Услышав слово «вскрытие», Антонина Григорьевна содрогнулась.
– С утра мы с Матвеем Ильичом отправились на охоту, – объявил Чаев, насмешливо косясь на следователя. – Вернулись, когда стало совсем припекать, после двенадцати.
– В половине первого, – вставила Антонина Григорьевна. – Я смотрела на часы.
– Чем вы занимались потом? – спросил Игнатов.
– Потом? Потом… погодите-ка… Мы перекусили на скорую руку, а потом я был у себя, читал газеты.
– Один?
– К вашему сведению, милостивый государь, я еще не разучился читать, – парировал журналист. – Да, я был один.
– А вы, Матвей Ильич?
– Я правил роман.
– Тоже один? Никто при этом не присутствовал?
– Разумеется, нет! Что за вопрос!
– Матвей Ильич не может работать, когда в комнате находится кто-то еще, – пришла ему на выручку жена.
– Боюсь, Антонина Григорьевна, вам тоже придется отчитаться, где вы были и что замышляли, – повернулся к ней Чаев. – Лучше всего, конечно, если вы все время находились у кого-то на виду.
– Но этого не было! – вырвалось у Антонины Григорьевны. – Я хочу сказать, я, конечно, отдавала указания слугам, ходила по дому, потом разбирала цветы, но… но ведь были моменты, когда я оставалась одна… В конце концов, это был самый обычный день!
– Боюсь, что нет, – отозвался журналист. – Для этих каналий, моих коллег, день, о котором вы говорите, станет днем, когда закатилось солнце русской сцены. Муза трагедии – как бишь ее, забыл – оделась в траур, завсегдатаи театров скорбят и прочая бойкая чепуха, за написание которой платят по пятаку за строчку.
– Разве Панова играла в трагедиях? – вяло спросил писатель. – Я, помнится, видел ее только один раз – в водевиле.
– Собственно говоря, она сносно смотрелась только в водевилях и комедиях, – хмыкнул его собеседник. – Но у нее не было чувства меры, и ее постоянно заносило в серьезную драматургию, в трагедии. Хотя и Шекспир, и наш Островский прекрасно бы без нее обошлись…
И тут кроткая обычно Антонина Григорьевна не выдержала.

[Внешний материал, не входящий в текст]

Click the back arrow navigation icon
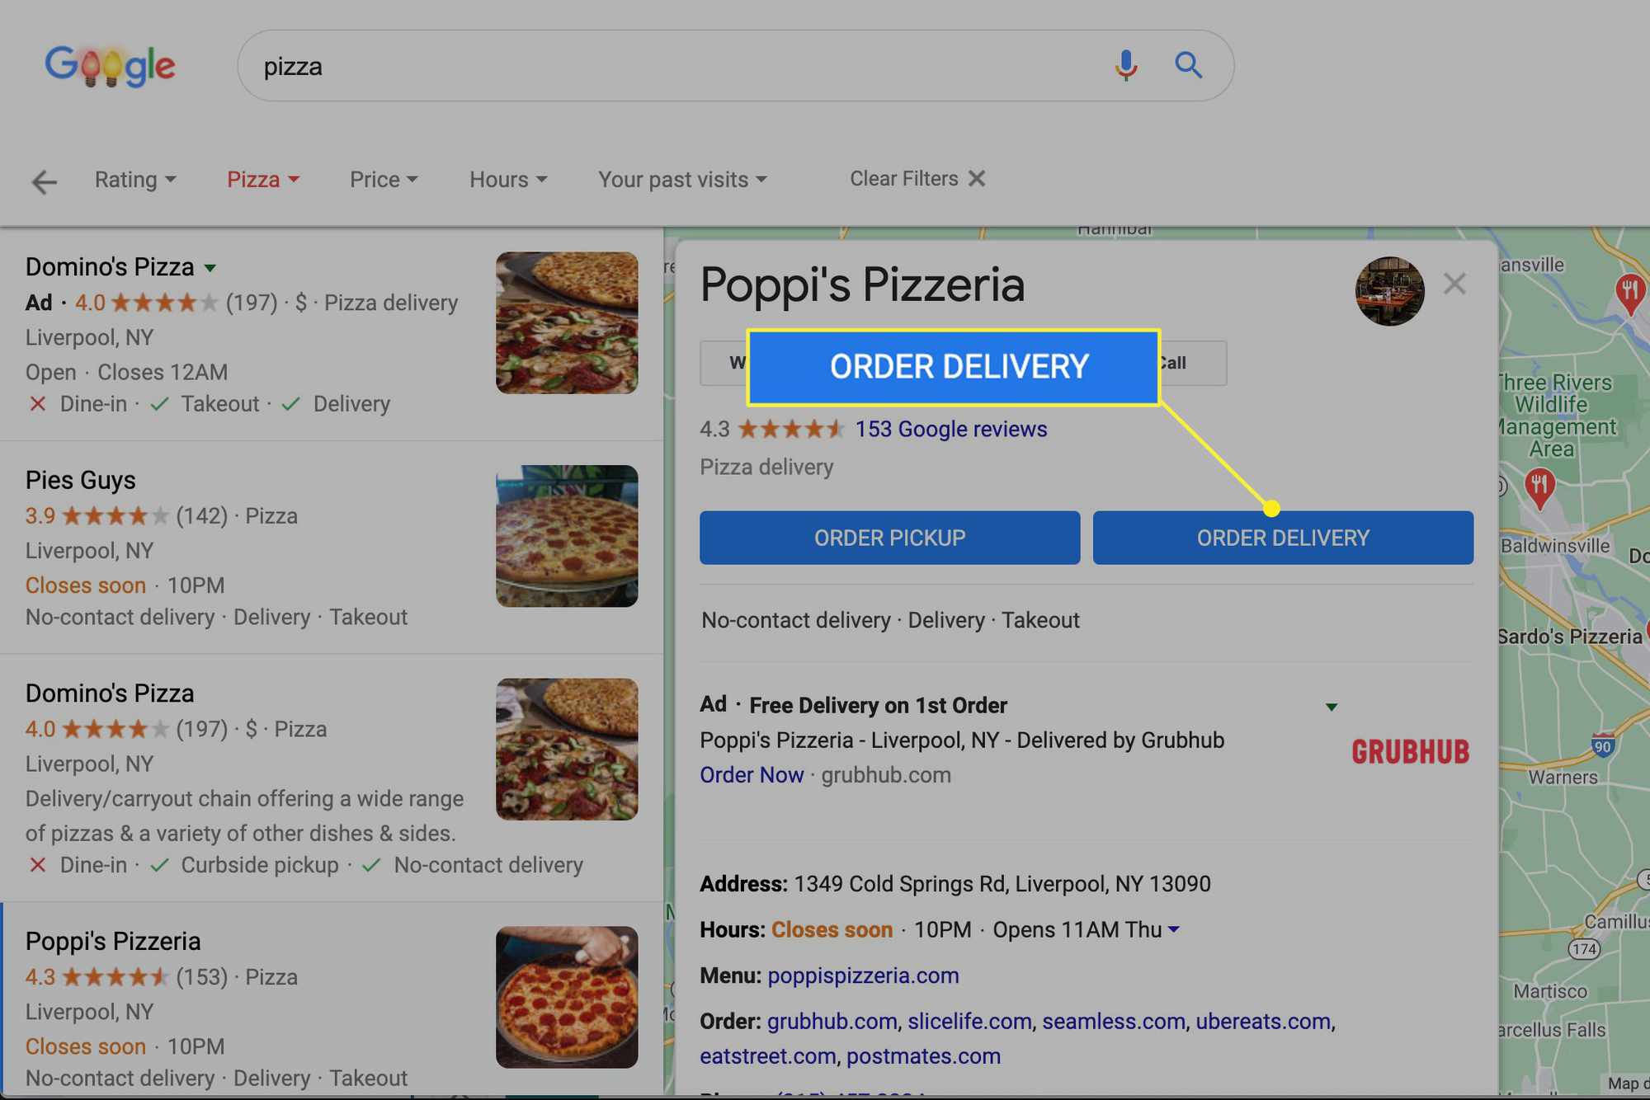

– Как вы можете, Георгий Антонович, как вы можете? – почти закричала она на опешившего журналиста. – Евгения Викторовна ведь не только актриса была – она человек, женщина, мать, в конце концов! И ее убили! А вы сидите тут, зубоскалите, как будто произошло что-то невероятно смешное…
Чаев смутился.
– Антонина Григорьевна, голубушка, ну ей-богу… Ну простите великодушно, если я где-то хватил через край… Просто все это так странно… мы вчера так мирно сидели… И вот… У меня просто в голове не укладывается! – с жаром добавил он, словно только эти слова и могли все объяснить.
Иван Иванович вмешался и попросил еще раз хорошенько подумать, прежде чем ответить. Верно ли, что никто из посторонних не мог слышать фантазии Матвея Ильича по поводу убийств? Не обсуждали ли присутствующие с кем-либо еще то, что услышали вчера? Есть ли в доме огнестрельное оружие, кроме охотничьих ружей, и не мог ли Ергольский описать в своей истории реальный револьвер, который раньше где-то попадался ему на глаза?
– Нет, нет и еще раз нет! – Писатель сердито мотнул головой. – По правде говоря, револьвер с перламутровой рукояткой – один из расхожих штампов, вроде того кинжала с рубинами, о котором вы давеча рассуждали…
– Как давно вы знакомы с госпожой Пановой?